» Complete the following:
1. Rewrite the paragraph of the biography beginning "His paternal grandfather is" as a bulleted list, keeping its main facts.
2. Reproduce word for word the part of the biography that opens with the words containing "- Born: Mahmood" and closes with "and film producer.".
3. Name every relative of Mahmood Rahman mentioned in the biography, along with each one's relation to him.

» Supplied text:
•••

- Born: Mahmood Rahman 22 August 1982 (age 43) Lahore, Punjab, Pakistan
- Origin: Pakistan
- Occupation: Musician
- Instruments: Vocals, lyrics

= Mahmood Rahman =

Mahmood Rahman (محمود الرحمن; born 22 August 1982) is a Pakistani guitarist and former member of the Lahore-based rock band Overload.

== Personal life ==
His paternal grandfather is Justice S. A. Rahman (d. 1990), a judge associated with the Pakistan Movement and who served as the 5th Chief Justice of Pakistan in 1968. His father, Asad Rahman (d. 2012), a journalist and human rights activist, was also a guerrilla commander in Balochistan who has been named Chakar Khan by the local peoples for his contributions, while his mother, Tanvir Rahman, is an artist and film producer.

•••

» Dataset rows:
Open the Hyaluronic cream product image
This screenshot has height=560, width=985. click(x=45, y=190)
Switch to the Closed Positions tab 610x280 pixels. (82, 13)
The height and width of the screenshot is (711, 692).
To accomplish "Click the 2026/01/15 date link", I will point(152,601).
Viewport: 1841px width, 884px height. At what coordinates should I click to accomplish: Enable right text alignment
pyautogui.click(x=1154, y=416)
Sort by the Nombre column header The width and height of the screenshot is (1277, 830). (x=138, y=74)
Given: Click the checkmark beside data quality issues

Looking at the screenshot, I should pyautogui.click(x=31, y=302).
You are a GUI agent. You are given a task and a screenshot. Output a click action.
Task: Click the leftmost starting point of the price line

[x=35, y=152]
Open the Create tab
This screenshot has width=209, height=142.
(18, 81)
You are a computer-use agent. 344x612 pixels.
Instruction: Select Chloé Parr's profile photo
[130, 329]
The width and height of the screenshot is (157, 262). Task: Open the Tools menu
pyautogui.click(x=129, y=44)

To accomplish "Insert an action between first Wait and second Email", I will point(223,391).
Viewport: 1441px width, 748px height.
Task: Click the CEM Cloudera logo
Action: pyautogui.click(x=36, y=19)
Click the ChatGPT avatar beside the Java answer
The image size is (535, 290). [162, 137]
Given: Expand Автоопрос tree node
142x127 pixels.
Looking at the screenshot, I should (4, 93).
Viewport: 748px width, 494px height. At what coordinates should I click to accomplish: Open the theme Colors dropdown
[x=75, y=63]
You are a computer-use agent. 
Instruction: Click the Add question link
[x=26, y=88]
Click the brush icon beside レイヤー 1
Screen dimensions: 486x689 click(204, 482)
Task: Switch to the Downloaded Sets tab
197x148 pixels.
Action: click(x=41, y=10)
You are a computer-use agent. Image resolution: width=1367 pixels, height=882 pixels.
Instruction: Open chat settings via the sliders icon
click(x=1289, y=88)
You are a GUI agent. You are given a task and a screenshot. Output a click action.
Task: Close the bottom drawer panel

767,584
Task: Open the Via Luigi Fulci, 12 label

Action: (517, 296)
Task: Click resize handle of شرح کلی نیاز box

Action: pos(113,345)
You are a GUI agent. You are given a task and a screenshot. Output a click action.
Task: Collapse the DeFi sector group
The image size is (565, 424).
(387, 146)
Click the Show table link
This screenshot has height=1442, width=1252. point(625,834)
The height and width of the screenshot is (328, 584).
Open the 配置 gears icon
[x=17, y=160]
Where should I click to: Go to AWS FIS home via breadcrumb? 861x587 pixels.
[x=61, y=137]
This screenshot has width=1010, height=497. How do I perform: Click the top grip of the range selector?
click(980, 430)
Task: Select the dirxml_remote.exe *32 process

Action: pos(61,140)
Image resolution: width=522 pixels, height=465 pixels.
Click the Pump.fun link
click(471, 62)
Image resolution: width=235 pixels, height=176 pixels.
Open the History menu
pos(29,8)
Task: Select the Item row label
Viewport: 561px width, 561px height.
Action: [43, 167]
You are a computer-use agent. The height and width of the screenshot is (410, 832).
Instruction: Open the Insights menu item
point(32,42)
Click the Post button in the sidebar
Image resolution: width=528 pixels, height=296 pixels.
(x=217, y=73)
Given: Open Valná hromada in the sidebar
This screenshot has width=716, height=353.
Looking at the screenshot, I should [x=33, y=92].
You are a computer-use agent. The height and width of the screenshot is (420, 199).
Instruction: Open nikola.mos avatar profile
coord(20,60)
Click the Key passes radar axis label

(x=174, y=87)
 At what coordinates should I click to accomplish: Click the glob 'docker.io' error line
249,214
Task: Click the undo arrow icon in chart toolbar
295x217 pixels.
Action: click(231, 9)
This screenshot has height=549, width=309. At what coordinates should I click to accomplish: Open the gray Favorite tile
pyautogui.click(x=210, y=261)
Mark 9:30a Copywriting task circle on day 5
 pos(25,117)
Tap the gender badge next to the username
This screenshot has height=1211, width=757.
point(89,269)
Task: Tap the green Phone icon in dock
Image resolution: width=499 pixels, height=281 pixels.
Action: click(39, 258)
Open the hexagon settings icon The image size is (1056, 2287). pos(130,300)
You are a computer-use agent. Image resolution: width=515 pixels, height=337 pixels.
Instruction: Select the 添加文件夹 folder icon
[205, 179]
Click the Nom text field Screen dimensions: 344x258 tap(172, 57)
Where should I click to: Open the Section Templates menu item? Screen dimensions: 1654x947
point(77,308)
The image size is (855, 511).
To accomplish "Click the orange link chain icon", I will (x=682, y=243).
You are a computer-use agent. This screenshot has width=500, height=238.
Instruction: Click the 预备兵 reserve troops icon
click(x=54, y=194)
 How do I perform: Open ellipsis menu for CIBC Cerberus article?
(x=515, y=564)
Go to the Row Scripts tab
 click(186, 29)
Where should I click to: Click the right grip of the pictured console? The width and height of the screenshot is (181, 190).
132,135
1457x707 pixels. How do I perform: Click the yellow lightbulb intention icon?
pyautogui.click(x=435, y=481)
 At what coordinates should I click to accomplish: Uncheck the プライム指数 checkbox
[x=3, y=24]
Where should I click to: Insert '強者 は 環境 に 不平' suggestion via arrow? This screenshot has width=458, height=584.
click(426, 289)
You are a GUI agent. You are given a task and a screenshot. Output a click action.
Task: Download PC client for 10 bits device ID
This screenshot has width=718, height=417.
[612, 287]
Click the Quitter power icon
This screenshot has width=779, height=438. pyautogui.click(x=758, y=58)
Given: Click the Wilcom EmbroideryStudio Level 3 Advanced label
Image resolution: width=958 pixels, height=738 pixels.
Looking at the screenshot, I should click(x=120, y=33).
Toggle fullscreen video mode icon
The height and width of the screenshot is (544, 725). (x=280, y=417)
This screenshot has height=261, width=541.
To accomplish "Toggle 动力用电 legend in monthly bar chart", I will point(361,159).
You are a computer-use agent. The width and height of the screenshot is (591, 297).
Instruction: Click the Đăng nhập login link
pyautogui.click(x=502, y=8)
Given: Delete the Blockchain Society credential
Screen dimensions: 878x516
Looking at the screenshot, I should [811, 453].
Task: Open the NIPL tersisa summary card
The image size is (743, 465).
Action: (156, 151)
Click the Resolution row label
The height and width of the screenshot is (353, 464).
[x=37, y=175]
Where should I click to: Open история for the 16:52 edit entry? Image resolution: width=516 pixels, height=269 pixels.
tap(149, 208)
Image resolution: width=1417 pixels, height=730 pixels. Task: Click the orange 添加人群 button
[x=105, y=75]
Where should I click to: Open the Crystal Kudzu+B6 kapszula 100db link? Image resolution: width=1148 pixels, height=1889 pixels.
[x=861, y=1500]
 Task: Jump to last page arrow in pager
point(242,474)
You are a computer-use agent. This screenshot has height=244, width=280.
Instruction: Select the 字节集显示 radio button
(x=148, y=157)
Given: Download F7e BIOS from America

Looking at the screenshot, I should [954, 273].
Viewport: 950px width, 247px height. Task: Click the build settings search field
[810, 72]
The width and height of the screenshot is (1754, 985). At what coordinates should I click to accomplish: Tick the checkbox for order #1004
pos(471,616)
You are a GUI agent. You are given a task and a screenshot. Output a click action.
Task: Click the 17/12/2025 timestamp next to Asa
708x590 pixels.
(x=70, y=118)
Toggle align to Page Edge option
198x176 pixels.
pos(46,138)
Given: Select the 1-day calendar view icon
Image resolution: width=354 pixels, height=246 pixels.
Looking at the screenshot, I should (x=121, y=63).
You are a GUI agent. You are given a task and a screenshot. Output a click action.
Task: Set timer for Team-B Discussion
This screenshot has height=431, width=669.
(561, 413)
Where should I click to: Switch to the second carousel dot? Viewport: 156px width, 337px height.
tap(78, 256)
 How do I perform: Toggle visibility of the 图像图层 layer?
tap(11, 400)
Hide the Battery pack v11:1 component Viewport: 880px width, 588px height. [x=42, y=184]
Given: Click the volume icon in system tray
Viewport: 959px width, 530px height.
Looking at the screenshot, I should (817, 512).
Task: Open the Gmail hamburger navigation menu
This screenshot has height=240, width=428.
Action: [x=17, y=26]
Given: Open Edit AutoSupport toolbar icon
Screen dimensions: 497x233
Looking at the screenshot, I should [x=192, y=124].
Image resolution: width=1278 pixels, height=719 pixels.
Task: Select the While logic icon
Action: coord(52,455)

•••

» In response:
1.
- Paternal grandfather: Justice S. A. Rahman (d. 1990), a judge associated with the Pakistan Movement who served as the 5th Chief Justice of Pakistan in 1968.
- Father: Asad Rahman (d. 2012), a journalist and human rights activist, and a guerrilla commander in Balochistan whom the local peoples named Chakar Khan for his contributions.
- Mother: Tanvir Rahman, an artist and film producer.

2.
- Born: Mahmood Rahman 22 August 1982 (age 43) Lahore, Punjab, Pakistan
- Origin: Pakistan
- Occupation: Musician
- Instruments: Vocals, lyrics

= Mahmood Rahman =

Mahmood Rahman (محمود الرحمن; born 22 August 1982) is a Pakistani guitarist and former member of the Lahore-based rock band Overload.

== Personal life ==
His paternal grandfather is Justice S. A. Rahman (d. 1990), a judge associated with the Pakistan Movement and who served as the 5th Chief Justice of Pakistan in 1968. His father, Asad Rahman (d. 2012), a journalist and human rights activist, was also a guerrilla commander in Balochistan who has been named Chakar Khan by the local peoples for his contributions, while his mother, Tanvir Rahman, is an artist and film producer.

3.
- Justice S. A. Rahman: paternal grandfather
- Asad Rahman: father
- Tanvir Rahman: mother